The Jarvis framework comes with a collection of software tools and AI models trained with more than 1 billion pages of text and 60,000 hours of speech data. Developers can supplement that with custom data to create models that are optimized for a specific task, while the resulting solutions can be deployed through the cloud or embedded in a data center or an edge device. The platform itself supports a number of different voice utilities, including real-time translation and text-to-speech in addition to basic speech recognition.
Nvidia is hoping that Jarvis will help meet the growing demand for voice technologies. Allied Market Research has predicted that the speech recognition market will hit $29.28 billion by 2026, while Mordor Intelligence believes that the chatbot market will climb to $102.29 billion in the same timeframe. In that regard, NewVoiceMedia has reported that 25 percent of the public would already prefer to go through a chatbot for assistance when dealing with a brand.
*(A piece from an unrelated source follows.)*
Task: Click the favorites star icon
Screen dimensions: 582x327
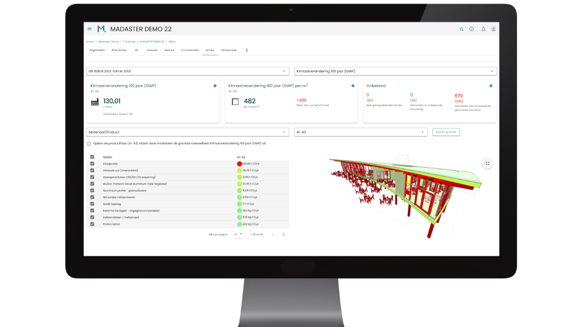Action: 461,29
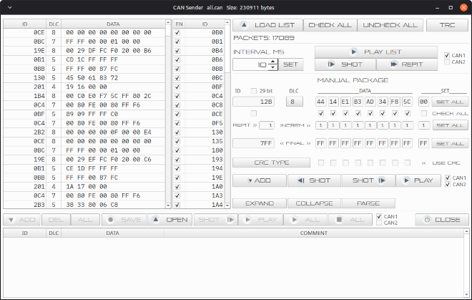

In other news, Nvidia has formed a partnership with Mozilla Common Voice in an effort to improve the Jarvis platform moving forward. Common Voice is an open source, public domain data set that contains more than 9,000 hours of voice in 60 different languages. Nvidia plans to use that information to train new voice apps and services, and indicated that it will offer those apps for free to the developer community once they are complete.
“We launched Common Voice to teach machines how real people speak in their unique languages, accents, and speech patterns,” said Mozilla Executive Director Mark Surman. “Nvidia and Mozilla have a common vision of democratizing voice technology — and ensuring that it reflects the rich diversity of people and voices that make up the internet.”
Nvidia will update Jarvis with new features through its open beta program in the second quarter of 2021. The company was also one of the organizations that backed the speech recognition specialist Deepgram in a recent $12 million round of Series A funding.